Один из аспектов восприятия, глубоко травмирующий женщин, — это животный ужас при виде стареющей женской плоти. Он обнажает глубочайший страх перед женщиной и ее демонизацию, который в нашей культуре кристаллизуется в таких мифических существах, как мегера, фурия, вампирша, ведьма. Несколько веков охоты на ведьм — самой кровавой программы по истреблению в Западной истории — говорят о запредельной силе этого страха. Отвращение к старой женщине — одно из самых глубоких эстетических и эротических чувств в этой культуре. Женщины испытывают его в той же мере, что и мужчины. (Угнетатели, как правило, отказывают угнетенным в их «родных» стандартах красоты. В итоге угнетенные сами начинают верить в свое уродство.) Можно провести параллель между тем, как женщин калечат мизогинные представления о красоте, и тем, как на черных людей влияет общество, в котором стандарт красоты — это белая кожа. Несколько лет назад психологические исследования выявили, насколько рано и насколько глубоко черные дети в США усваивают белые стандарты привлекательности. Буквально у каждого ребенка в фантазиях проявлялось, что черные люди — некрасивые, странные, грязные, примитивные. Подобной ненависти к себе подвержены большинство женщин. Как и мужчины, они считают, что старые женщины «уродливее» старых мужчин.
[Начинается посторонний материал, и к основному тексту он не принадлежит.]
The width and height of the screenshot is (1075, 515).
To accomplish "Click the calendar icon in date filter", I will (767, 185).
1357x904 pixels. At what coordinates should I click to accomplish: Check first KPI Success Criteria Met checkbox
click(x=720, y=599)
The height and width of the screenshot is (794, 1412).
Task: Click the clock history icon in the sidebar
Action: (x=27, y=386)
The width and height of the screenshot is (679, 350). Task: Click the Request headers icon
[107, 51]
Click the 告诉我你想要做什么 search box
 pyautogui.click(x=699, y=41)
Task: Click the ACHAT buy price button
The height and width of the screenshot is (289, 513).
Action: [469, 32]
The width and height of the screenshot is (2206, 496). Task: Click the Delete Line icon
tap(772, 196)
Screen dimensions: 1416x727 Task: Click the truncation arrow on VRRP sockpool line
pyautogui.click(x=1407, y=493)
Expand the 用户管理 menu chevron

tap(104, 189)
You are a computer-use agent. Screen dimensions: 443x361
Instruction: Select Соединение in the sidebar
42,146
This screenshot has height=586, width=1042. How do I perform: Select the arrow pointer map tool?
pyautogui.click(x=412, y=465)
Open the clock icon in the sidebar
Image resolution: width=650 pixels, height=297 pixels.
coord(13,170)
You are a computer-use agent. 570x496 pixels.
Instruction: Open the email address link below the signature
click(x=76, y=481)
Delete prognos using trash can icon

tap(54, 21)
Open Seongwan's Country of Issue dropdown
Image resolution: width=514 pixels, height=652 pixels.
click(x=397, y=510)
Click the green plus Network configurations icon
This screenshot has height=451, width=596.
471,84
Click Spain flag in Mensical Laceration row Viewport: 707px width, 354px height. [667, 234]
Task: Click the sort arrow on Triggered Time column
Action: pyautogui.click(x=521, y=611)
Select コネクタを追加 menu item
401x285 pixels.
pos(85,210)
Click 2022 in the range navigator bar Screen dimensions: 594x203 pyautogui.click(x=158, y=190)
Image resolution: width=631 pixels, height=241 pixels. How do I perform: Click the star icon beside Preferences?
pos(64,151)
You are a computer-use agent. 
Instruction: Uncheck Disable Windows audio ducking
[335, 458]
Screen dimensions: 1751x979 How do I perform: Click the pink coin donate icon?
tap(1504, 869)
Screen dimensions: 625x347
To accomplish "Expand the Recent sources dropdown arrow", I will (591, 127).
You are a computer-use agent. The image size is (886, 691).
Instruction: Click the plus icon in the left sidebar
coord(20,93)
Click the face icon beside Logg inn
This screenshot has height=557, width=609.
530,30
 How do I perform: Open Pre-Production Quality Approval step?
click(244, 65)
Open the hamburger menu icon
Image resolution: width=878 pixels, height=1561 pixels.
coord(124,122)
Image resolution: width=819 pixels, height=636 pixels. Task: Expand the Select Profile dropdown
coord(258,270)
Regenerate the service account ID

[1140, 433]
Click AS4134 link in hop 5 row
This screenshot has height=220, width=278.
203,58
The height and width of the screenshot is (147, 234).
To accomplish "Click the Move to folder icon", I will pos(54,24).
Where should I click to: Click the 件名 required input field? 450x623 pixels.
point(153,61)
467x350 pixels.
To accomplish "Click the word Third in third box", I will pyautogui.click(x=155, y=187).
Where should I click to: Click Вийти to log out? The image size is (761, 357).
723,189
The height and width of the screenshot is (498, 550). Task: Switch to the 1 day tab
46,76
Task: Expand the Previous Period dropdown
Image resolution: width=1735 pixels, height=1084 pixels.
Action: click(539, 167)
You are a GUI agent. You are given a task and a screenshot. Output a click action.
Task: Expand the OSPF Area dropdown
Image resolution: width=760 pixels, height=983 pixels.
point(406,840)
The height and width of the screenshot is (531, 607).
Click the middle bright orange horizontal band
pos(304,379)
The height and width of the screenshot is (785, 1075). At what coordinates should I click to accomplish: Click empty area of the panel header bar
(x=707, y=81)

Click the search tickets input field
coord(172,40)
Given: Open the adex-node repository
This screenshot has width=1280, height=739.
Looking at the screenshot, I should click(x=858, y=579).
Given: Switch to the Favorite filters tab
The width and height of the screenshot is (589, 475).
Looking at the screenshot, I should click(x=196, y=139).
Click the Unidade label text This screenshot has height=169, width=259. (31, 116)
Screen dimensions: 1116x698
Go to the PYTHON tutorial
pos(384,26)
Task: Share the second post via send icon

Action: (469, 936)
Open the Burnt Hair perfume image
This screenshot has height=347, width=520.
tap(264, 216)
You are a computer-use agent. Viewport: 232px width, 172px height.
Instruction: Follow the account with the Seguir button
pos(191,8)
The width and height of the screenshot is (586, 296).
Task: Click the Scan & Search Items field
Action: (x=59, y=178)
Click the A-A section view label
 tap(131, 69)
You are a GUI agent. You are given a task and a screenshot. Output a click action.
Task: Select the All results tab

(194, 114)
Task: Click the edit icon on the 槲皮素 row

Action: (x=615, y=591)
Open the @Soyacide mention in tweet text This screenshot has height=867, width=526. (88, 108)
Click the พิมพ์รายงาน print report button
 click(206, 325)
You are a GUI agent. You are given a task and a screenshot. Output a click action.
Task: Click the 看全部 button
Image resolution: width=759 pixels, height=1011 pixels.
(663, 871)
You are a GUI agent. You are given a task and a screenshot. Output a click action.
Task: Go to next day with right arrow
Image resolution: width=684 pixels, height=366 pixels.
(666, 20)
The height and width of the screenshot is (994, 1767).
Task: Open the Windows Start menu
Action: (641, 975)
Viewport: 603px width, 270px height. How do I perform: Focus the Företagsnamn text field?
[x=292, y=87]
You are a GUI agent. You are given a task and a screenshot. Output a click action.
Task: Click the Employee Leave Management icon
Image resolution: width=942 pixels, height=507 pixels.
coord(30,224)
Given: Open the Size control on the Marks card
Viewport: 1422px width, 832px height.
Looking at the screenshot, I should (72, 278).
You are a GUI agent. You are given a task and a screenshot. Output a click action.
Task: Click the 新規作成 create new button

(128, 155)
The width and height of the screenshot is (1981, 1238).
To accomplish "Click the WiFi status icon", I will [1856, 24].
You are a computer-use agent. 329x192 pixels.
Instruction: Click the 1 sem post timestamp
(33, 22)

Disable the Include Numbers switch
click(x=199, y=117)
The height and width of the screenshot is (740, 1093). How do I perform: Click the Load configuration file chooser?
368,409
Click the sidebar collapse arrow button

В отношении сексуальности это эстетическое табу работает так же, как расовое. В этом обществе большинство непроизвольно поежится от мысли о половом акте между женщиной средних лет и молодым мужчиной — как у многих непроизвольно вызовет содрогание мысленная картина белой женщины в постели с черным мужчиной. Банальная драма, когда пятидесятилетний муж уходит от сорокапятилетней жены к двадцативосьмилетней девушке, не вызывает возмущения с точки зрения сексуальности, как бы люди ни сочувствовали брошенной жене. Наоборот. Все «понимают». Все знают, что мужчинам нравятся девушки, что молодые женщины часто хотят мужчин среднего возраста. Но никто не «понимает» обратную ситуацию. Если женщина сорока пяти лет уйдет от пятидесятилетнего мужа к двадцативосьмилетнему любовнику, это вызовет скандал и глубокое негодование как в социальном, так и в сексуальном смысле. Никто не возражает против влюбленных пар, где мужчина на двадцать или больше лет старше женщины. В фильмах это могут быть Джоан Дрю и Джон Уэйн, Мэрилин Монро и Джозеф Коттен, Одри Хепберн и Кэри Грант, Джейн Фонда и Ив Монтан, Катрин Денев и Марчелло Мастроянни; как и в реальной жизни, это правдоподобные, приятные глазу пары. Когда перекос в возрасте в другую сторону, у людей это вызывает недоумение, неловкость или вовсе шок. (Помните Джоан Кроуфорд и Клиффа Робертсона в Осенних листьях? Любовные истории такого рода уж слишком провокационны, чтобы часто появляться в кино, да и то лишь в виде меланхоличной повести с бесславным концом.) Обычная трактовка явления, когда юноша двадцати лет женится на сорокалетней женщине или мужчина тридцати лет — на пятидесятилетней, — это что он ищет мать, а не жену; никто не верит, что такой брак может продлиться долго. Для женщины испытывать эротические или романтические чувства к человеку, который годится ей в отцы, считается нормой. Если же мужчина влюбляется в женщину, которая по возрасту могла бы быть его матерью, сколь бы привлекательной она ни была, то навлекает на себя подозрения в крайней невротичности (что он жертва «Эдиповой фиксации», как сейчас модно говорить) и не воспринимается обществом всерьез.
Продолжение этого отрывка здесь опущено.